Non è solo una ricorrenza: la commemorazione delle Foibe a Cerveteri richiama una responsabilità civile che riguarda anche l’oggi e le nuove generazioni.

Cerveteri celebra il Giorno del Ricordo, dedicato ai massacri delle Foibe e al dramma dell’esodo giuliano-dalmata. Una delle pagine più dolorose e complesse della storia italiana del Novecento.
Martedì 10 febbraio 2026, alle ore 10:30, è in programma una cerimonia istituzionale. È prevista la deposizione di un omaggio floreale presso la targa dei Martiri e delle Vittime delle Foibe, in via Martiri delle Foibe.

L’iniziativa è promossa dall’Amministrazione comunale di Cerveteri. L’obiettivo è rinnovare la memoria di migliaia di persone colpite da violenze e persecuzioni.
La ricorrenza ricorda il destino di civili e militari italiani. Molti furono uccisi. Altri furono costretti ad abbandonare le proprie case.
L’esodo seguì la cessione di Istria, Fiume e Zara alla Jugoslavia. Intere famiglie persero radici, lavoro e comunità.

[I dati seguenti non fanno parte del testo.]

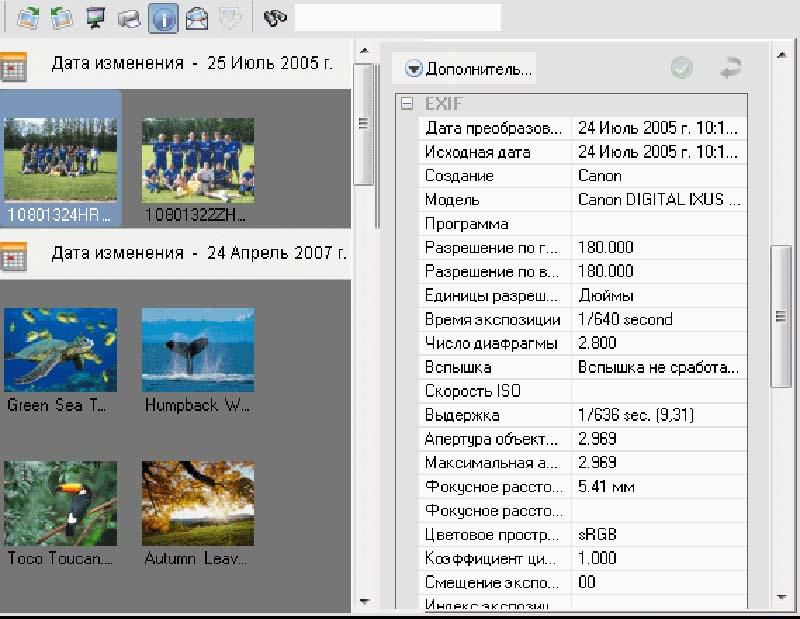
Task: Click the rotate counterclockwise icon
Action: [x=61, y=17]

Le conseguenze sociali e umane furono profonde e durature.

Nel comunicato del sindaco di Cerveteri si sottolinea il valore della memoria storica. Un valore che deve essere trasmesso soprattutto ai più giovani. Non come rito, ma come consapevolezza.
Il Giorno del Ricordo non è una semplice celebrazione. È una data che interroga il presente. Lo fa ancora di più oggi, in un mondo segnato da nuovi conflitti e violenze.
“Ricordare le Foibe non è un gesto simbolico né una bandiera. È un atto di responsabilità civile.
Ogni comunità che ricorda sceglie di non rimuovere. Talk City si unisce a questo momento perché la memoria serve a rendere vigile la coscienza collettiva.”

Ricordare significa anche evitare semplificazioni. Significa accettare la complessità della storia. E riconoscere che il dolore non appartiene a un solo tempo.
La memoria non cambia il passato. Ma può orientare il presente. La storia, quando viene rimossa, tende a ripetersi.
Ricordare serve anche a questo: a sperare, e a impegnarsi, perché tragedie come quelle delle Foibe non abbiano mai più spazio nel nostro tempo.